30 Aprile 2019
Il Foglio
Carlo Stagnaro
Direttore Ricerche e Studi
Argomenti / Teoria e scienze sociali
Tutti quelli che guardano con speranza al risultato delle elezioni spagnole cercandovi la conferma che la marea populista si sta ritirando dovrebbero compilare un questionario di autovalutazione del nostro paese. Se la torta apparecchiata dagli elettori iberici appare più gustosa della sbobba che gli italiani si apprestano a ingurgitare, è anzitutto perché gli ingredienti (cioè i partiti) sono di migliore qualità. Qualunque cosa succeda, che si vada verso un monocolore del Psoe oppure verso un’alleanza con Podemos o Ciudadanos, il nuovo governo si metterà a costruire il futuro, non a sovvertire il passato; a governare, non a destabilizzare.
A uno spettatore italiano non può sfuggire un curioso parallelismo: al netto dei movimenti centrifughi (catalani e baschi), ciascuno dei nostri partiti ne ha uno corrispondente in Spagna, però lì è migliore.
Il Psoe (Partido socialista obrero español) e il Pp (Partido popular) appartengono alle stesse famiglie europee del Partito democratico e di Forza Italia, rispettivamente (i socialisti e i popolari). Il successo dell’uno e la sconfitta dell’altro sono essenzialmente il risultato di dinamiche recenti: il carisma di Pedro Sanchez, da un lato, e i cocenti errori di Mariano Rajoy, dall’altro.
Ma per comprenderne la performance occorre anche tenere presente che queste due forze si sono avvicendate alla guida del paese negli ultimi decenni, e hanno sostanzialmente condiviso i pilastri delle riforme che hanno rimesso in moto l’economia spagnola. Tra il 2009 e il 2019, la spesa pubblica è scesa dal 45,8 al 41,3 per cento del pil, dopo aver raggiunto il picco del 48,1 per cento nel 2012. Il deficit, che aveva toccato livelli stellari per il collasso del sistema bancario (11 per cento nel 2011), oggi è sotto controllo al 2,5 per cento. Conseguentemente il debito, all’incirca raddoppiato in proporzione al pil tra il 2009 e il 2014, finalmente sta scendendo.

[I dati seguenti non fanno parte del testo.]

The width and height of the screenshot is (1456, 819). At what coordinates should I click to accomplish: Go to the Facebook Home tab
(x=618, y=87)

In questo periodo, il paese ha ripristinato la crescita e la fiducia attraverso un’impressionante serie di riforme: nel rapporto Doing business, la Spagna è passata dal quarantanovesimo posto del 2009 al trentesimo del 2018.
Questi risultati sono anche il frutto della coraggiosa scelta di chiedere, nel 2012, l’intervento della Troika, scambiando gli aiuti con l’impegno (credibile e rispettato) a risanare il bilancio e stimolare la competitività. Viene da chiedersi se l’Italia oggi non starebbe meglio, se avesse compiuto la stessa scelta all’epoca del governo Monti.

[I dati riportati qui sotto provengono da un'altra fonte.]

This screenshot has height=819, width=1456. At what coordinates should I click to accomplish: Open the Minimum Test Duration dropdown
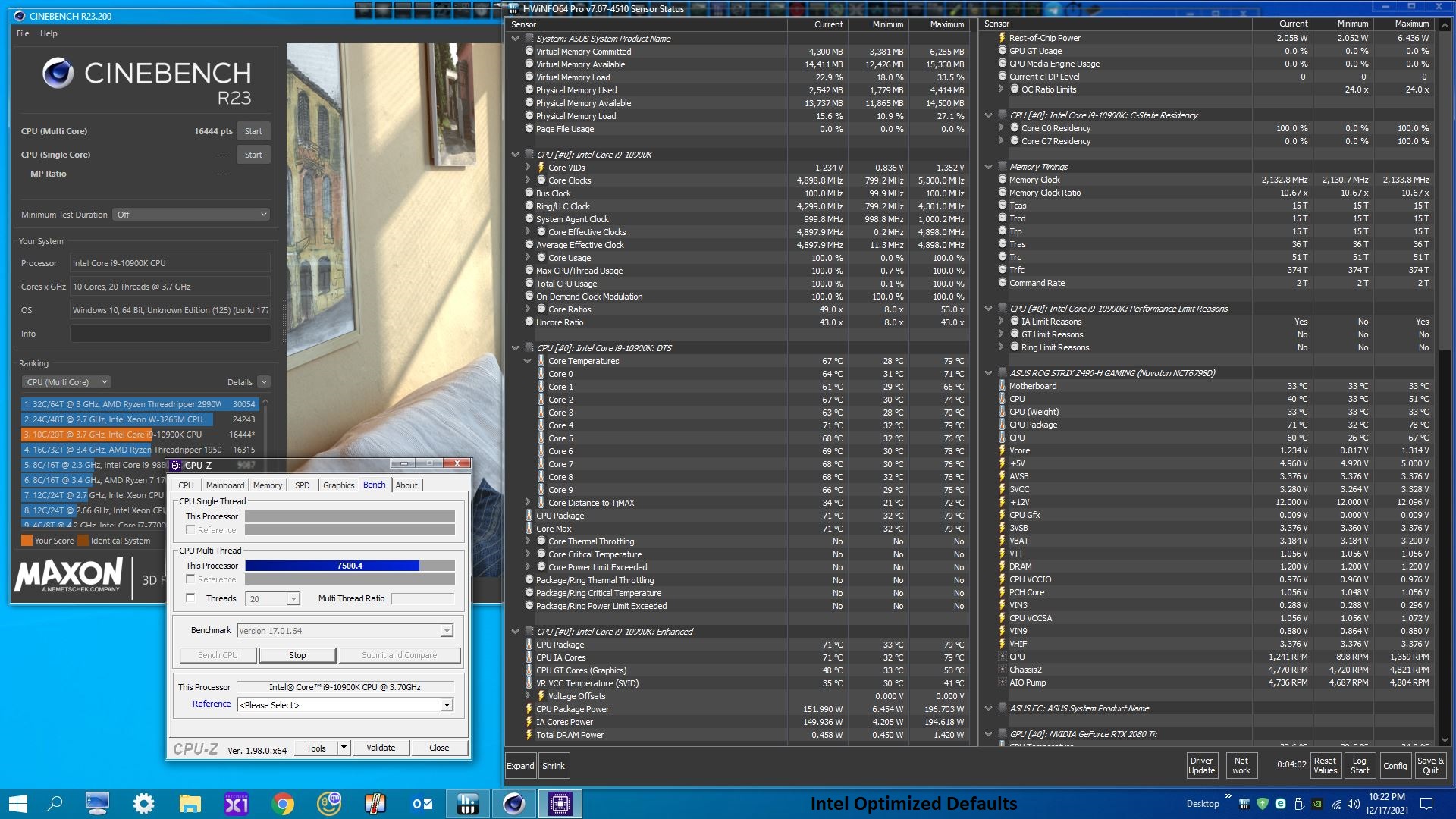tap(191, 215)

Naturalmente, il Psoe e il Pp hanno prospettive assai distanti su molti aspetti, inclusa la politica economica, come dimostrano i più recenti interventi di Sanchez in campo fiscale. Tuttavia, il patrimonio di riforme degli scorsi anni appartiene al comune sentire, inclusi gli enormi passi avanti fatti sul mercato del lavoro e la produttività. Né la vittoria del Psoe, né il crollo del Pp esprimono il rigetto delle riforme (che invece vediamo negli scivolamenti di Forza Italia e nella vergogna che il Pd sembra provare per la stagione renziana): semmai, riflettono rispettivamente il carisma di Sanchez e il disastro di Rajoy in Catalogna.
Che dire dei protagonisti della nuova fase della politica spagnola? Podemos nacque come forza anti-establishment ed è facile accostarlo al Movimento 5 stelle. Ma Podemos non nacque da un “vaffanculo”, né è incapace di trovare un collante diverso dal vacuo richiamo all’o-ne-stà. Podemos ha un profilo ideologico ben preciso, che nasce dal tentativo di dare dignità ideologica al movimento degli indignados attraverso un apparato concettuale certamente di estrema sinistra, ma non eversivo.

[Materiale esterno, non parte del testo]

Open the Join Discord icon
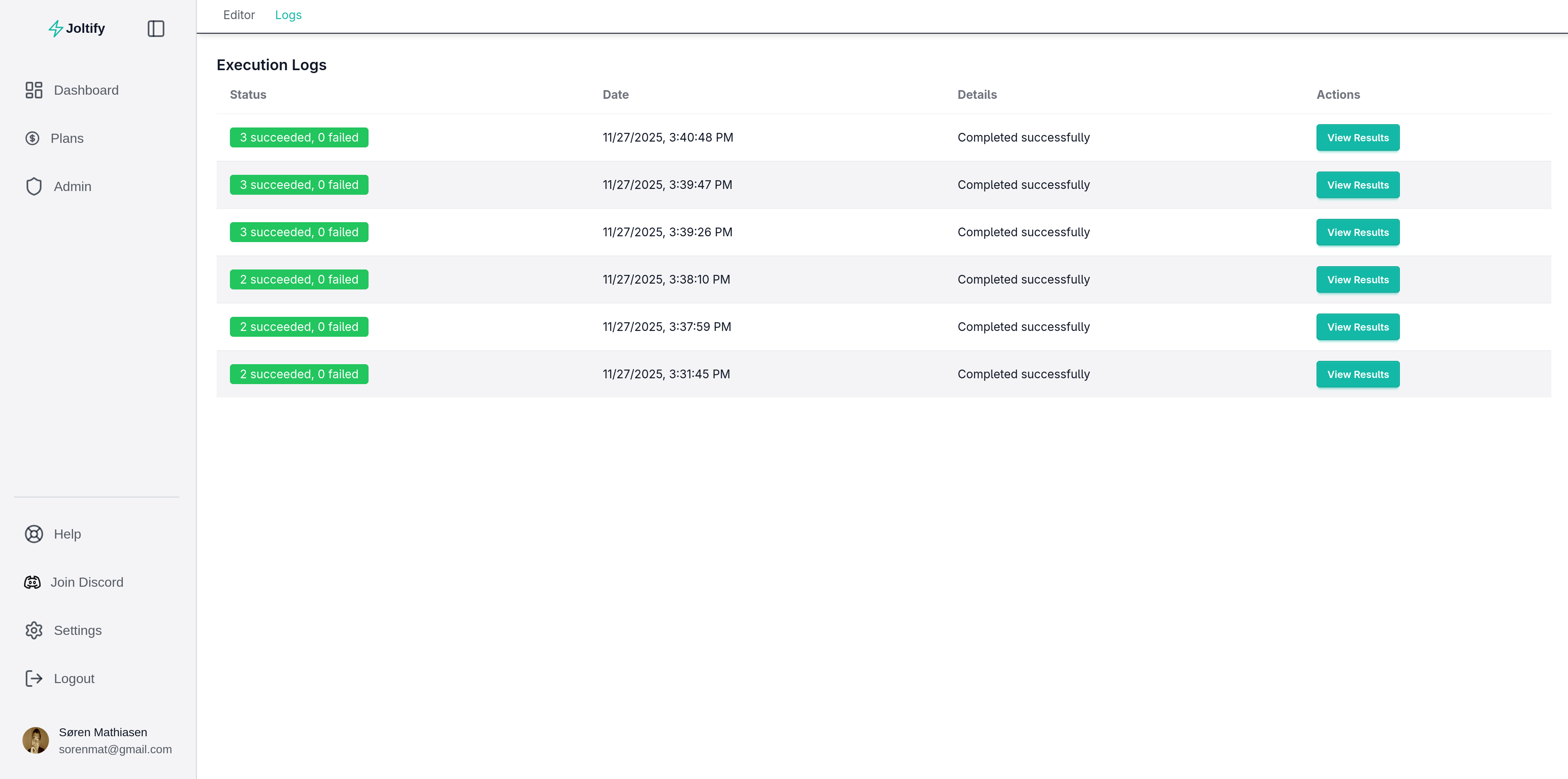The width and height of the screenshot is (1568, 779). (x=33, y=582)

Al lato opposto si trova quella che al momento appare come la formazione più antisistema: la destra radicale di Vox, che con la propria avanzata ha per un verso trascinato in direzione neofranchista il Pp e i liberali di Ciudadanos, per l’altro stimolato la mobilitazione sociale da cui Sanchez ha tratto vantaggio. Vox è un movimento nazionalista e reazionario sul piano dei diritti civili. Quindi ha molto in comune con la Lega. Al tempo stesso, rivendica una posizione atlantista (a differenza del partito di Salvini che è filo-russo) e in politica economica chiede, contrariamente alla Lega, misure liberiste (liberalizzazioni, privatizzazioni, tagli delle tasse e della spesa). In sintesi, i populisti spagnoli sembrano le naturali ali estreme di un sistema fondamentalmente sano, non l’equivalente politico della maionese impazzita. Non a caso, rimangono subalterni alle forze centriste, né tantomeno possono o vogliono governare assieme.
Tra i partiti spagnoli attivi a livello nazionale, Ciudadanos è l’unico che non abbia una controparte italiana vera e propria. Trattandosi di un movimento tendenzialmente liberale ed europeista, che al Parlamento Ue si riconosce nell’Alde, in principio sembrerebbe l’alter-ego di +Europa. Ci sono però differenze enormi, qualitative e quantitative. In primo luogo, mentre Ciudadanos è ormai una realtà consolidata, +Europa deve ancora superare lo svezzamento. Secondariamente, i liberali spagnoli pendono a destra (addirittura in Andalusia sono al governo con Vox), mentre gli italiani sono accampati col centrosinistra. E’ difficile quindi, dire se +Europa sia una sorta di Ciudadanos in potenza, o se Ciudadanos non sia la risposta spagnola alla crisi del Pp che in Italia ancora non abbiamo e che non riesce a colmare il vuoto lasciato da una sempre più claudicante Forza Italia.
Sia come sia, e vadano come vadano le cose a Madrid, osserviamo le elezioni spagnole con due certezze: un sospiro di sollievo, perché l’ondata populista non travolge il paese. E un pizzico di invidia, perché i cugini sono più giovani, crescono di più, fanno riforme più coraggiose e hanno un sistema politico superiore al nostro. Resta da capire se sia una politica migliore a produrre una società più dinamica o viceversa, ma forse questa è una di quelle domande di cui è meglio non conoscere la risposta.